◆ **Preguntas**:
a) Enumera todo lo que, según el texto de lectura, la urgencia de los padres exige que haga el nuevo ser.
b) Resume el texto de lectura en dos oraciones.

La Habana.- Al nacer, el recién llegado a este mundo es un manojo de potencialidades ciego a los mapas que lo rodean. Su primer aliento es idéntico en cualquier latitud: un acto puro de vida, desprovisto de banderas o doctrinas.

Los padres, de cualquier especie en el reino animal, desde el pájaro que alimenta a sus polluelos hasta el felino que enseña a cazar, comparten un impulso primordial inscrito en el código de la existencia: la supervivencia de la progenie. Es el mandato biológico más antiguo, la urgencia de que ese nuevo ser no solo respire, sino que perdure, se fortalezca y, en el mejor de los casos, prospere. El mundo es una selva de oportunidades y peligros, y la misión primera es equipar al recién llegado para que la navegue.

◆ **Los datos**:
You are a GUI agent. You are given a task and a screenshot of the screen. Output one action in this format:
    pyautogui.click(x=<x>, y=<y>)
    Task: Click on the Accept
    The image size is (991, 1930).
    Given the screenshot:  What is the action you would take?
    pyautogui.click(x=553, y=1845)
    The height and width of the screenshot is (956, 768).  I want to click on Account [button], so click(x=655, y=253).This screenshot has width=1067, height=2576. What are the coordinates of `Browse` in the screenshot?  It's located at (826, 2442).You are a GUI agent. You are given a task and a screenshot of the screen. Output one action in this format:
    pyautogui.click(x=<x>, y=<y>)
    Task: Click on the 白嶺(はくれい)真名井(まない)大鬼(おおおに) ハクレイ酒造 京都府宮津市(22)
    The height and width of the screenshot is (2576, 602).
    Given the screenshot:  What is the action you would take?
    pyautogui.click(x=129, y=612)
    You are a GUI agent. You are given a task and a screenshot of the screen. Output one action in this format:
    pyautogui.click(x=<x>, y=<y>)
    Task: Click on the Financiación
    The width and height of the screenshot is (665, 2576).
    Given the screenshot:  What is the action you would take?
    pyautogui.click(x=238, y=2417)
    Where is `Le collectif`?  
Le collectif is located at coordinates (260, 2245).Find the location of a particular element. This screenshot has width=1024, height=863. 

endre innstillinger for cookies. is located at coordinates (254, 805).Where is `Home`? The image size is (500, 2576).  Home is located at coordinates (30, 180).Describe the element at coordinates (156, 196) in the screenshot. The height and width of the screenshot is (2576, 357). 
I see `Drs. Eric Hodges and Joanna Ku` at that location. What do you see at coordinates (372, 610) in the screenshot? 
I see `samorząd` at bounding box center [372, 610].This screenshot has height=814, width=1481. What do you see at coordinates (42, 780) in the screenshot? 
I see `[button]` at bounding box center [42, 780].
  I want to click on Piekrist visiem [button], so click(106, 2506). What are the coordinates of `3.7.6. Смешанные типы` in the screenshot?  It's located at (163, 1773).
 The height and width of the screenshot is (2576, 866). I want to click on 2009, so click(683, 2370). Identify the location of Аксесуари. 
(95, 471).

◆ **Respuestas dadas**:
a) Que respire, que perdure, que se fortalezca y, en el mejor de los casos, que prospere.

b) Al nacer, el recién llegado es un manojo de potencialidades cuyo primer aliento es un acto puro de vida, idéntico en cualquier latitud y desprovisto de banderas o doctrinas. Los padres de cualquier especie comparten el impulso primordial de asegurar la supervivencia de la progenie, y su misión primera es equiparla para navegar un mundo de oportunidades y peligros.